SHORT EXERCISE: Please switch "apps grid menu" to "app launcher" in the lines starting at the one containing "Given: Click the Αποστολή" and ending at the one containing "633x356 pixels. click(x=537, y=13)", and give back only those lines with nothing else changed.

MATERIAL TO PROCESS:
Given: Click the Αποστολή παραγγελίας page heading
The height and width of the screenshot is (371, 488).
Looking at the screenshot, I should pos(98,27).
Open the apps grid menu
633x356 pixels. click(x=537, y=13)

==

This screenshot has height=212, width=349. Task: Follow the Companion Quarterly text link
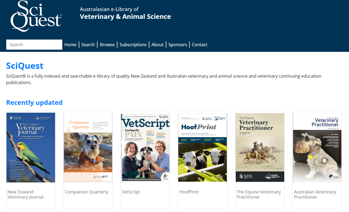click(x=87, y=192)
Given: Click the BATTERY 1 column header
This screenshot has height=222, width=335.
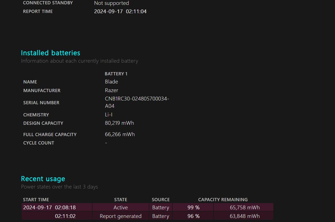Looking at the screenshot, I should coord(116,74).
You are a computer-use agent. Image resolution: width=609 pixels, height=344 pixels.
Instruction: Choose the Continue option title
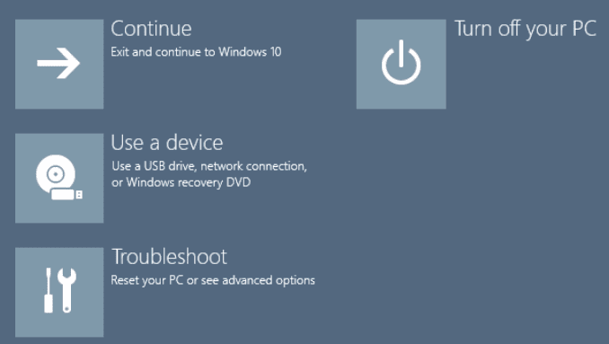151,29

--

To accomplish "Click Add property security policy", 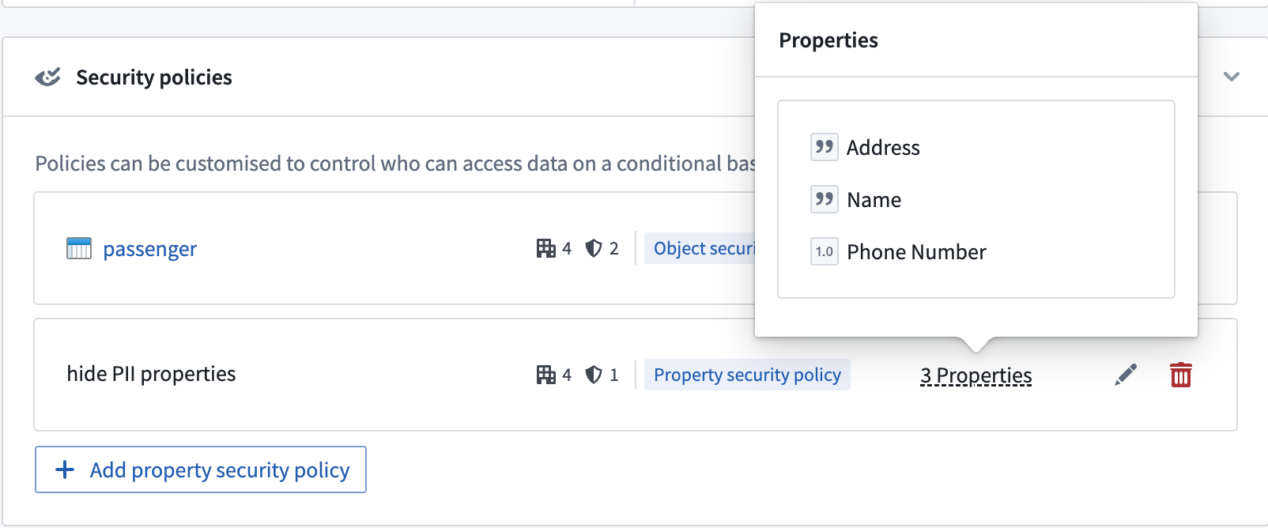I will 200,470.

CORRECT ANSWER:
Given: Click the Αποστολή παραγγελίας page heading
The height and width of the screenshot is (371, 488).
Looking at the screenshot, I should pos(98,27).
Open the app launcher
633x356 pixels. click(x=537, y=13)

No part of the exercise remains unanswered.